Eureka -- Security National Servicing Corporation today (March 24) announced the layoff of 21 employees in their Eureka headquarters and a total of 31 employees companywide, due to a slow down in the mortgage loan servicing business.

"We are saddened to let go some very talented staff", said Brian Morrissey, Sr. Vice-President. "This difficult decision was necessary due to economic conditions not in our control and are designed to help SN Servicing weather these turbulent economic times. When mortgage lending activities pick back up, we hope to be able to expand our staff."


Security National is the flagship firm of Eureka businessman, philanthropist and political figure Rob Arkley. There's been much speculation that the firm has fallen on hard times of late, what with the implosion of the U.S. real estate market and the associated credit crunch, but since SNSC is a closely held firm hard numbers are difficult to come by.


In the last few months, the belt has been tightened at Arkley's newspaper, the Eureka Reporter. The paper has downgraded to a five-days-per-week printing schedule, decreased the size of its staff and moved to lower-quality newsprint.


We're expecting a call-back from Morrissey, and we'll update this post when we get it.


UPDATE: Morrissey said this afternoon that were all from the servicing side of the business -- buying and selling real estate-backed debt -- and were at least somewhat expected.


"About a year ago as we saw the market starting to get really turbulent, we started to cut back on our purchase of loans," he said. "And as loans go through their natural cycle -- being paid off, or foreclosed -- those loans go down. And as a result of that, we have less work to do."


In other words, Morrissey said that the company wasn't caught holding sheafs of nonperforming paper in quite the same way that others in its sector have been lately. He said that company certainly has suffered from the economic climate of late, but that it was prepared. "If it's a game of musical chairs -- we sat down early," he said.

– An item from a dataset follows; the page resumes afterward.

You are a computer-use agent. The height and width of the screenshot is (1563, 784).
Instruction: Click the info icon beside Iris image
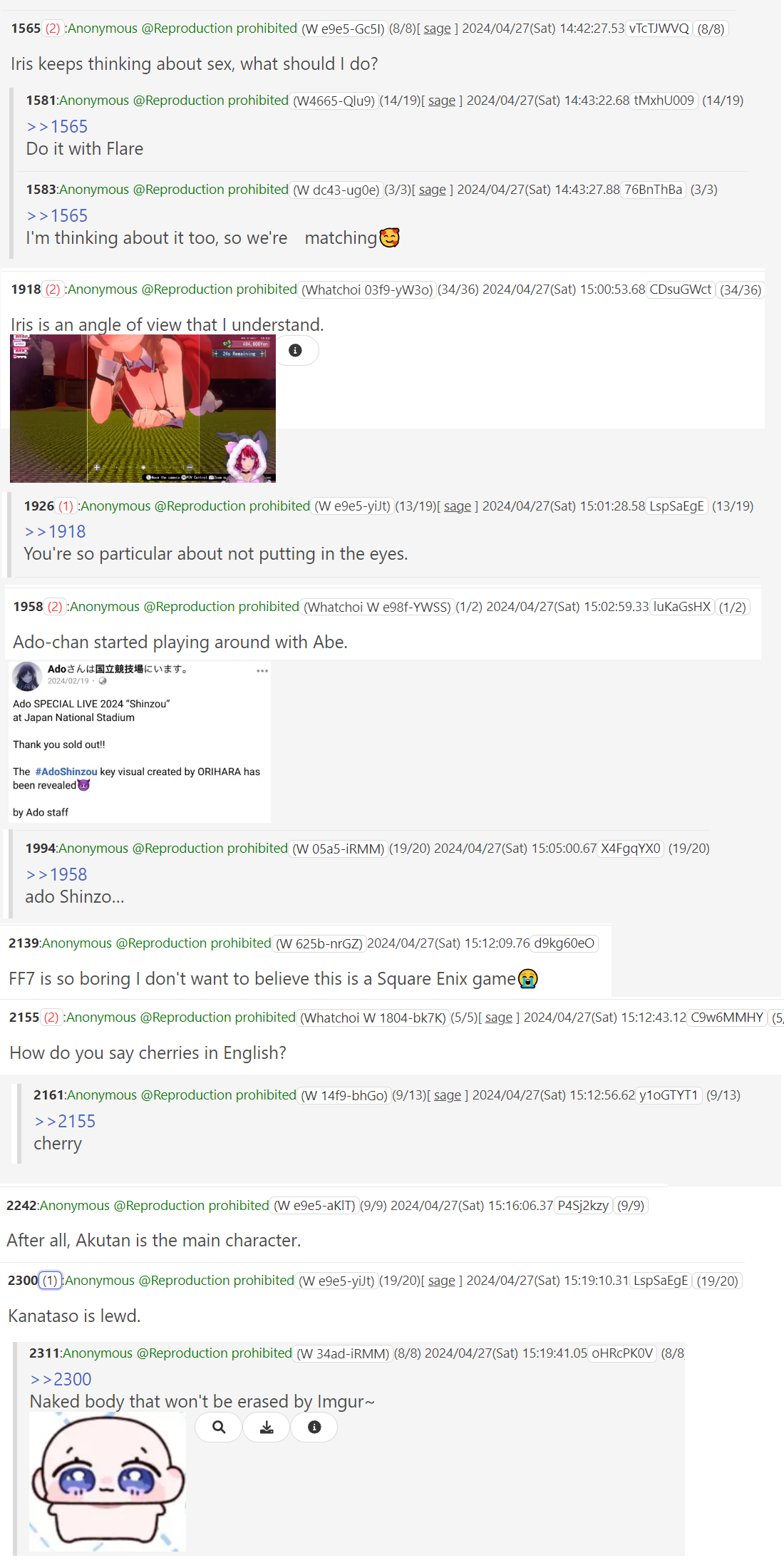(295, 350)
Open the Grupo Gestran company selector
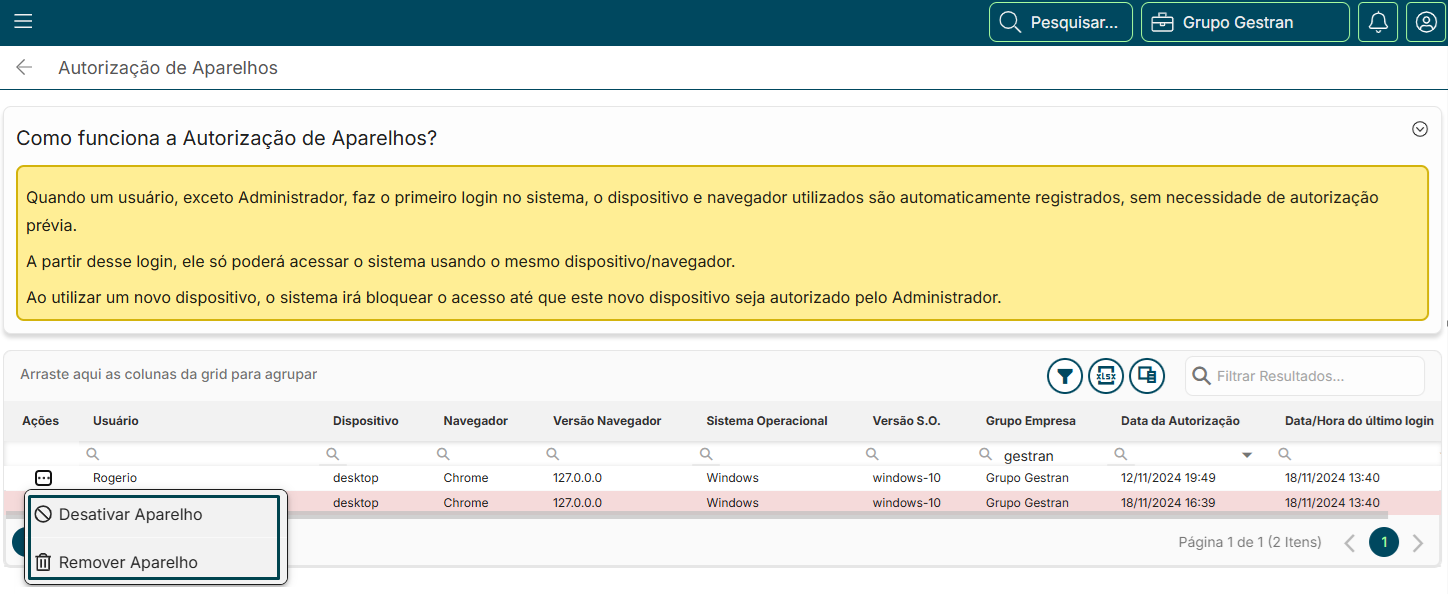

There's been a credit crisis among major financial institutions lately -- no one wants to loan money, especially when the loans are backed by shaky mortgages that could go pop at any time. Morrissey admitted that this had hampered business of late, but said that the company is well positioned to hop back into gear once the crisis passes.


"When the economy improves, we expect to add back staff," he said. "And we're hoping to hire some of the people that we just let go. They're good people."